Alfonso Ussía
Aviso a senderistas
El senderismo está muy bien. Si los senderistas son serios y responsables, los caminos se mantienen limpios y nada hay que lamentar. Hay familias senderistas que cantan mientras recorren carriles y sendas en zonas boscosas y márgenes de ríos alegres. Dos semanas atrás, un grupo de aficionados a los senderos experimentó un somero inconveniente. Los cerezos salvajes que nacen y crecen en las inmensas frondas de Liébana son allí conocidos como «guindos». Su fruto es más pequeño que el del frutal común. Y de un sabor dulce que enloquece de gusto a los osos. El oso y el hombre comparten aficiones gastronómicas. La miel, los guindos y otras delicias. Y los del grupo se afanaron en comer guindos desconociendo –de ahí el inconveniente–, que un oso merodeaba por los alrededores. Peor aún. Una osa recién parida con dos graciosos oseznos. La osa, que no ha recibido educación administrativa y desconoce que los espacios públicos pertenecen a todos, consideró que unos humanos vestidos con ligera extravagancia, estaban apoderándose de sus frutos. Y gruñó. Se plantó en la mitad del sendero y miró a los senderistas con la seriedad que los osos adquieren en su expresión cuando consideran que su territorio ha sido violado. A Dios gracias no había niños entre los expedicionarios, que aprovechando el segundo gruñido de la osa escaparon a todo correr senda hacia abajo. La osa no hizo nada por ellos. Había recuperado el guindo y zarandeó el tronco del frutal para que cayeran los frutos al suelo y sus oseznos disfrutaran de los caramelos naturales. Hasta Cosgaya llegaron corriendo, huyendo de nada. Protestaron. «No hay derecho a que no señalen las sendas donde hay osos». Los de allí les respondieron: «Hay osos en toda la comarca, y muchos más de los que dicen».
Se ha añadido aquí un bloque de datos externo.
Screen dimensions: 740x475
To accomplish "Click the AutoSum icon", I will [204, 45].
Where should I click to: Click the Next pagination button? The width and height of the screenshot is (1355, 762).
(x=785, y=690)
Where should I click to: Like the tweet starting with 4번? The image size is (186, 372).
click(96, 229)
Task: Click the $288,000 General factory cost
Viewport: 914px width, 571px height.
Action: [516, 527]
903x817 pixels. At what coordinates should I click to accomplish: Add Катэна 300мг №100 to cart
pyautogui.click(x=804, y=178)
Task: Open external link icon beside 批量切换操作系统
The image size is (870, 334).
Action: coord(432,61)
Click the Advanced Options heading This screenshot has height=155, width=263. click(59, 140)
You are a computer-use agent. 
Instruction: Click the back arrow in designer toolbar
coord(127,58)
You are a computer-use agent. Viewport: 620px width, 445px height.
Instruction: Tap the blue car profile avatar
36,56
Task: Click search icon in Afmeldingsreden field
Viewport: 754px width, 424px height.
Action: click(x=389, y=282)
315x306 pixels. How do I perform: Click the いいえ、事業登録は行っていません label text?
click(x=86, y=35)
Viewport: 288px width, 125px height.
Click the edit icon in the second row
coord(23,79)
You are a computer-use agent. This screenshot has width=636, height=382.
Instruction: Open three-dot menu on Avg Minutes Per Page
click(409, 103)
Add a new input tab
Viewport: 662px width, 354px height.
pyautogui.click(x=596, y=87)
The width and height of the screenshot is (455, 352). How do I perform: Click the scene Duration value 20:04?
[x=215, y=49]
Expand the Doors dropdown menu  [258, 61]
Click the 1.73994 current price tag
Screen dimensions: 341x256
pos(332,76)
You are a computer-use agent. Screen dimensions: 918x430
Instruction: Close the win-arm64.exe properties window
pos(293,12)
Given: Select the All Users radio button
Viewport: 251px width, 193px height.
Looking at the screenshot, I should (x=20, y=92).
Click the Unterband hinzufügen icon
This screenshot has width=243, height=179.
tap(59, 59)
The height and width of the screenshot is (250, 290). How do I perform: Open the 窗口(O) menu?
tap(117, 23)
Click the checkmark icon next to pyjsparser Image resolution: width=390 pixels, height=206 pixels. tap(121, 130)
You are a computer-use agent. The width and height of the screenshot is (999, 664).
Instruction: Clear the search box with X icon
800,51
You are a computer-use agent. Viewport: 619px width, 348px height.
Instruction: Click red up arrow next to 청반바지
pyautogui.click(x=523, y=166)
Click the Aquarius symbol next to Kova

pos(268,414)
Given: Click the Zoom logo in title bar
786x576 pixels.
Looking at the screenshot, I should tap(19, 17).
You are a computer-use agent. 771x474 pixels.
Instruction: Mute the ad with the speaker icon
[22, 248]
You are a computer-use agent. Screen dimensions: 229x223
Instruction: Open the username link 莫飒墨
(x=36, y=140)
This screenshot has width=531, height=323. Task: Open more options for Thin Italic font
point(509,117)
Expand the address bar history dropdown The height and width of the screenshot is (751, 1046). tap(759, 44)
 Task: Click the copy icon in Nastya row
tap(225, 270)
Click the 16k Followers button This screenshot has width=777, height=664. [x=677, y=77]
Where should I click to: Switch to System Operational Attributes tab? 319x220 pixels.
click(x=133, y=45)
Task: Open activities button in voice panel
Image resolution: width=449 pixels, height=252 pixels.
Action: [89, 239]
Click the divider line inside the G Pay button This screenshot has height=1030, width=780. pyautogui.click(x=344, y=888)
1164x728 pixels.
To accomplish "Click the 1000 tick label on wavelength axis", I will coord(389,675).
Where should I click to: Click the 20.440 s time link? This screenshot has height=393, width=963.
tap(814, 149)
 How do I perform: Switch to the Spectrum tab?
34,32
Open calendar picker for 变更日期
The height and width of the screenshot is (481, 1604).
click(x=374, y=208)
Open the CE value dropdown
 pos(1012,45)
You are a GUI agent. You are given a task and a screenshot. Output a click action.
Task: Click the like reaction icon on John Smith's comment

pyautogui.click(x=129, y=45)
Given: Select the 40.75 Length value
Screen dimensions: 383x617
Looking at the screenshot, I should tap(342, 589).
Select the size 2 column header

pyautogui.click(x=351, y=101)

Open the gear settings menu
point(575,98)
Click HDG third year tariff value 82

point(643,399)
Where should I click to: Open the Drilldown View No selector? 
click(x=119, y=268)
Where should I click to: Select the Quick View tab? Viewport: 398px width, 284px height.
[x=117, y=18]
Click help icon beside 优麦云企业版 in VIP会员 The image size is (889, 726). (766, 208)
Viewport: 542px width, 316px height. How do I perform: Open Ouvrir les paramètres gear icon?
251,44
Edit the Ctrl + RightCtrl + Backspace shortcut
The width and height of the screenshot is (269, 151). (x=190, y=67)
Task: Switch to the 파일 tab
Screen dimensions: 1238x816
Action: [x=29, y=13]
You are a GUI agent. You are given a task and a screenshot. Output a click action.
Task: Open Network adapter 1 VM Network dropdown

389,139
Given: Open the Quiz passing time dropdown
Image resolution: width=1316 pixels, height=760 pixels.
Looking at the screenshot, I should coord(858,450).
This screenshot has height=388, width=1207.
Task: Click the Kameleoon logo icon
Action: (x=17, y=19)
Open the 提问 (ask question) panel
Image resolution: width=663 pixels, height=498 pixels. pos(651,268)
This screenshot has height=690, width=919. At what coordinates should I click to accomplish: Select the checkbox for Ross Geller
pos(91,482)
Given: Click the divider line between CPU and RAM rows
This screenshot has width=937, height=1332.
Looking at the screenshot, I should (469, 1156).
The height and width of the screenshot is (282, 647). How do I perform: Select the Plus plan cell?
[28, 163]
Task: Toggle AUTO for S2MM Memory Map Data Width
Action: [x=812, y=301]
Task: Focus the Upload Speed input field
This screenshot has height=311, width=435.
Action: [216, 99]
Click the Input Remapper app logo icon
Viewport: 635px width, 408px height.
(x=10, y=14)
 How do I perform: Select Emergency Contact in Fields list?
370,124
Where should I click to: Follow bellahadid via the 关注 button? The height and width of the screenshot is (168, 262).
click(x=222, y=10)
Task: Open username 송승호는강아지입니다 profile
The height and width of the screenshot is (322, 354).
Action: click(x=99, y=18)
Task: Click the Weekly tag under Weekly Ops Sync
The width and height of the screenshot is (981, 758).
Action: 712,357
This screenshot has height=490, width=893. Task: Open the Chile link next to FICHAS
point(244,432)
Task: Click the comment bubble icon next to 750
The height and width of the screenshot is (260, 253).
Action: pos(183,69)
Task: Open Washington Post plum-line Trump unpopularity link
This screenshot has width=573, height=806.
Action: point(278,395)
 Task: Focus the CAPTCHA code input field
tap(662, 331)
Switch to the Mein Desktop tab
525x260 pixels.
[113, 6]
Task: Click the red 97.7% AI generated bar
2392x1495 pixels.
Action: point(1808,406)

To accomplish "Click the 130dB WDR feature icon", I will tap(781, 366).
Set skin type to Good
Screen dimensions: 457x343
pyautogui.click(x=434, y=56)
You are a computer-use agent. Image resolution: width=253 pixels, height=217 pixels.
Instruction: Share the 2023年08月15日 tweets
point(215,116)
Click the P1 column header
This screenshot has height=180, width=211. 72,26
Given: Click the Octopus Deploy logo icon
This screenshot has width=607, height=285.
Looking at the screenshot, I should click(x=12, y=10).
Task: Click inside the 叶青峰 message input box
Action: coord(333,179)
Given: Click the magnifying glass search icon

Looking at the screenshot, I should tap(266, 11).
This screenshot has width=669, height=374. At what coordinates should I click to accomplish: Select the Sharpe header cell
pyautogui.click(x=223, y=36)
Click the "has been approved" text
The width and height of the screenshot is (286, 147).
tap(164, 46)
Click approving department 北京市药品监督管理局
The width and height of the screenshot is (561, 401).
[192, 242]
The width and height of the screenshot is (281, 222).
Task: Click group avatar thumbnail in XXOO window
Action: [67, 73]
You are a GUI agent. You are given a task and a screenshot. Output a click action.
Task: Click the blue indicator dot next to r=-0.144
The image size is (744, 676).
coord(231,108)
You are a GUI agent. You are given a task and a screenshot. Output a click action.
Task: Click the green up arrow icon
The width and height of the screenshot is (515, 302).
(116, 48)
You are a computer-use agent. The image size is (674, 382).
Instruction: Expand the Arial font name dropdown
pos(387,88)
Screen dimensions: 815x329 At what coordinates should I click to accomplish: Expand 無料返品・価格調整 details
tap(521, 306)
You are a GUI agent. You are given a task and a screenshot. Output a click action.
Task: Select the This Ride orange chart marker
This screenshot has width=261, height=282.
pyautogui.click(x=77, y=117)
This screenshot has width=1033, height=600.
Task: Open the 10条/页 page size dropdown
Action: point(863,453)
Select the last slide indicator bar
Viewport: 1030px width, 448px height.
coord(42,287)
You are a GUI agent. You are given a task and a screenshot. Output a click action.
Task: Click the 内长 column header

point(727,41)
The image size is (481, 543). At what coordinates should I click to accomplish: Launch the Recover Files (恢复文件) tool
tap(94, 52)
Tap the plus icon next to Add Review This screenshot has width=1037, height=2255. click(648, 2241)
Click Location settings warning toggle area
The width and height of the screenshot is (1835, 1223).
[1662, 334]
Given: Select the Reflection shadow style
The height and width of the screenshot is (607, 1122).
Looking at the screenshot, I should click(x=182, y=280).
Es cuestión de dinero, subvenciones nacionales y europeas y demás canonjías adheridas al animalismo. Hay muchos más osos cantábricos de los reconocidos, y muchos más buitres, y muchos más lobos. También, más linces. Y por mí, feliz y encantado, porque soy y me considero un enamorado de la naturaleza y de sus criaturas. Pero en poco tiempo, si no es ya, comenzarán los problemas. En lo alto de Piedrasluengas, en una venta regentada por cuatro hermanos y aislada en el primer valle de Liébana, uno de los hermanos celebraba la presencia de un venado en el pecho de bosque enfrentado a la venta. «Hace años sólo veíamos venados y jabalíes. Ahora solamente vemos osos». En Sierra Morena, en una propiedad privada, descansando en un alto pelado, descansaban los buitres. Negros y leonados. Entre todos contamos más de doscientos ejemplares. Si aquí hay doscientos, ¿cuántos habrá en Sierra Morena?, pregunté. Y el Guarda Mayor me respondió que «miles, y más miles de los que usted se figura. Ya atacan a las reses pequeñas y a las ganaderías. No pueden comer todos. Y un día atacarán a un niño, y se tomarán en serio el problema». Hay dos tipos de animalistas en sus asociaciones. Los que aman a los animales y mantienen una rigidez elemental en contra del equilibrio de sus poblaciones, y los que viven de las subvenciones. Unos y otros aborrecen a los aficionados a la caza, que son los únicos que colaboran en la mejora de las diferentes especies de nuestras sierras y dehesas. Y gracias a las guarderías públicas y privadas, que conocen el campo desde niño y no pontifican en los despachos oficiales ni en las sedes presumiblemente proteccionistas. Sin olvidar a los propietarios de los cotos que gastan su dinero en aumentar y mantener la calidad de sus reses.
El caso de los senderistas de Liébana no es una anécdota. Mientras el dinero llegue de Europa, los osos estarán en peligro de extinción... hasta que se extinga algún senderista. Y entonces, el lío.